[PROVIDED DATA]

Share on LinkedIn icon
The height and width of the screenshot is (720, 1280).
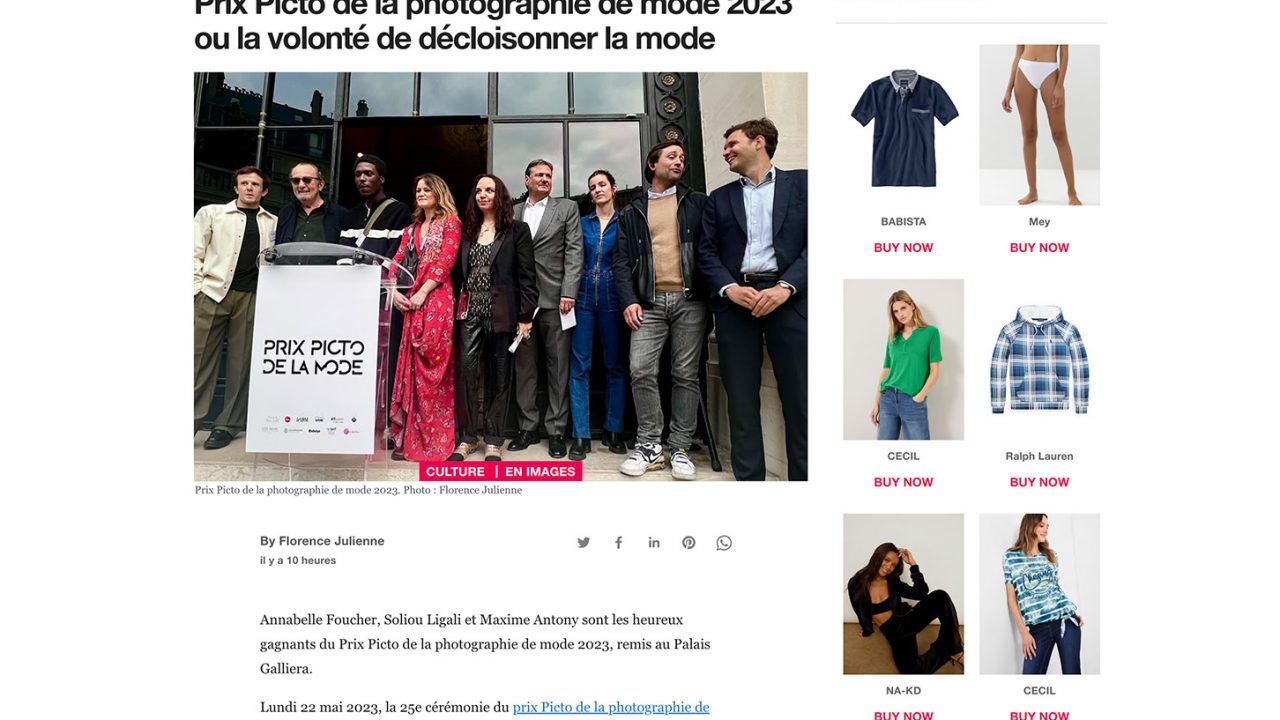pyautogui.click(x=654, y=543)
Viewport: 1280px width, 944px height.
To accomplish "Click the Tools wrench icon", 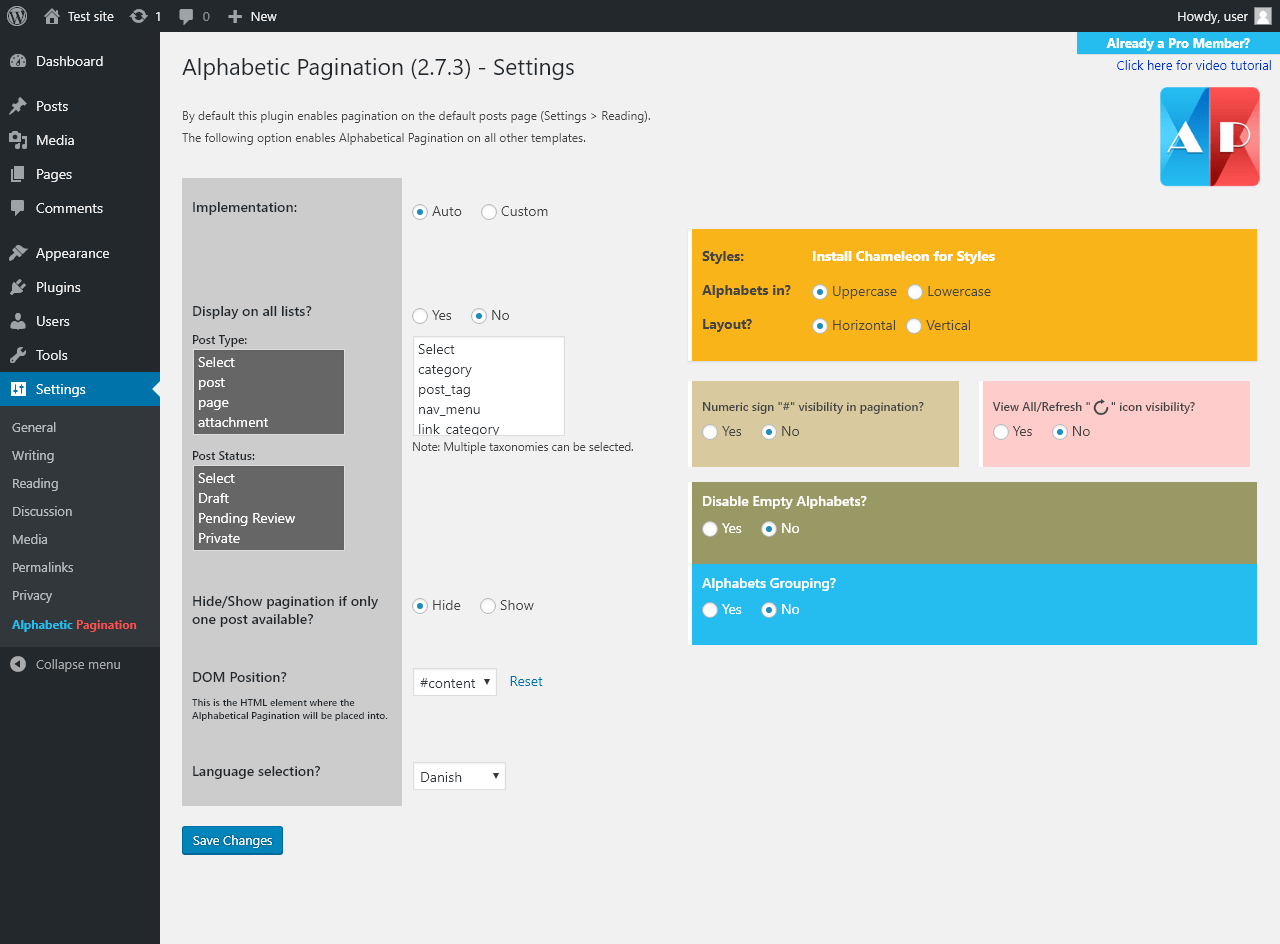I will (x=18, y=355).
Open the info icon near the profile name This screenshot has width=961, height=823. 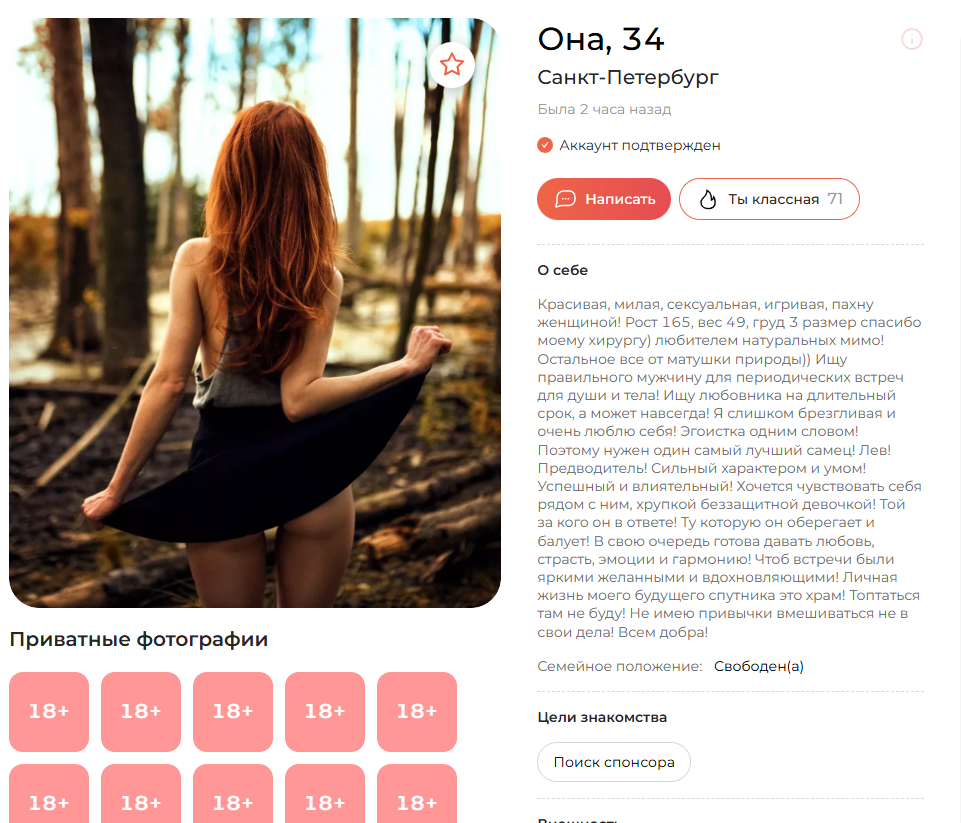(911, 39)
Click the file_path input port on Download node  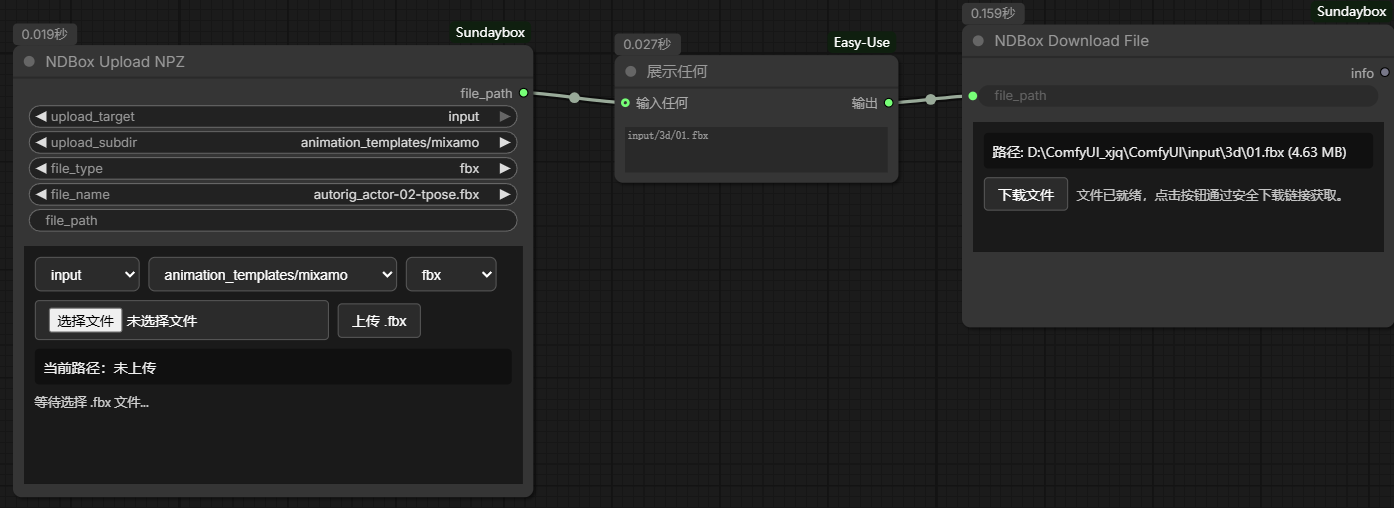(x=972, y=96)
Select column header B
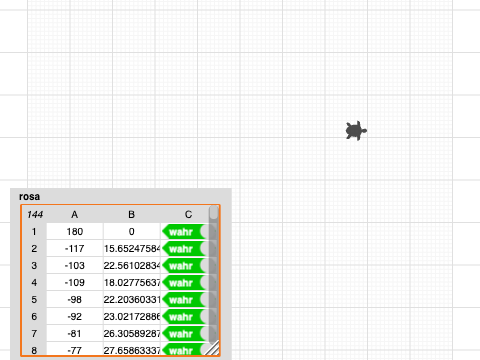Viewport: 480px width, 360px height. click(x=132, y=214)
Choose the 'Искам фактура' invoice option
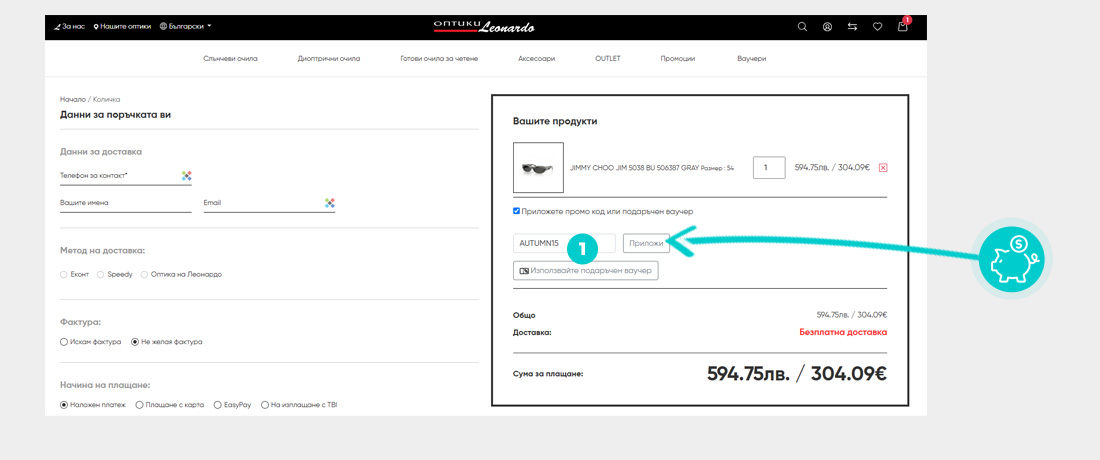 coord(65,342)
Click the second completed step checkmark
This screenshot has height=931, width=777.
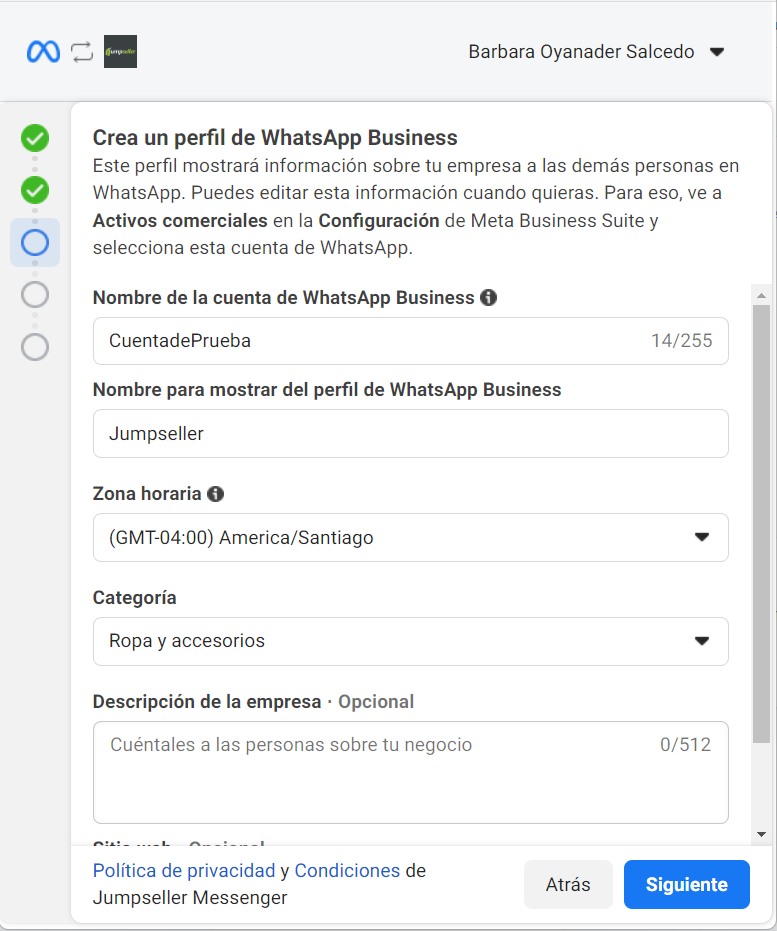[35, 190]
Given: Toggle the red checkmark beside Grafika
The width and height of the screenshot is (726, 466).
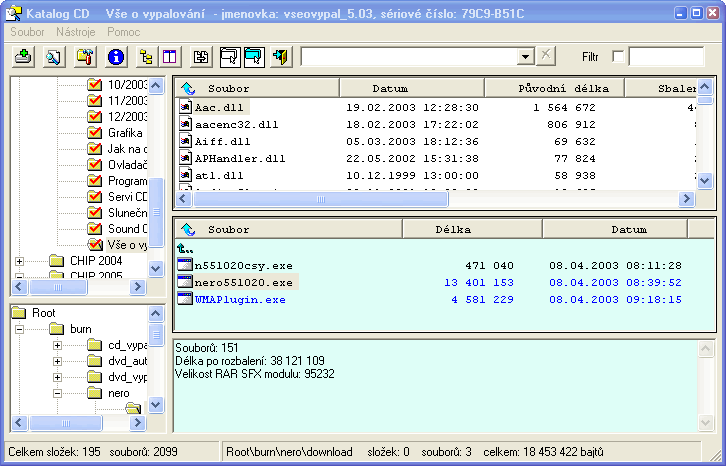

[WORK TO BE COMPLETED] Starting at the line that contains "Choose the 'Искам фактура' invoice option" and continuing through the end of the items, write out every line again in full, adding 115 to each coordinate in the answers. Leave the pictures out.

[RESULT]
Choose the 'Искам фактура' invoice option
 coord(180,457)
Click the second completed step checkmark
This screenshot has height=931, width=777.
[150, 305]
Given: Toggle the red checkmark beside Grafika
The width and height of the screenshot is (726, 466).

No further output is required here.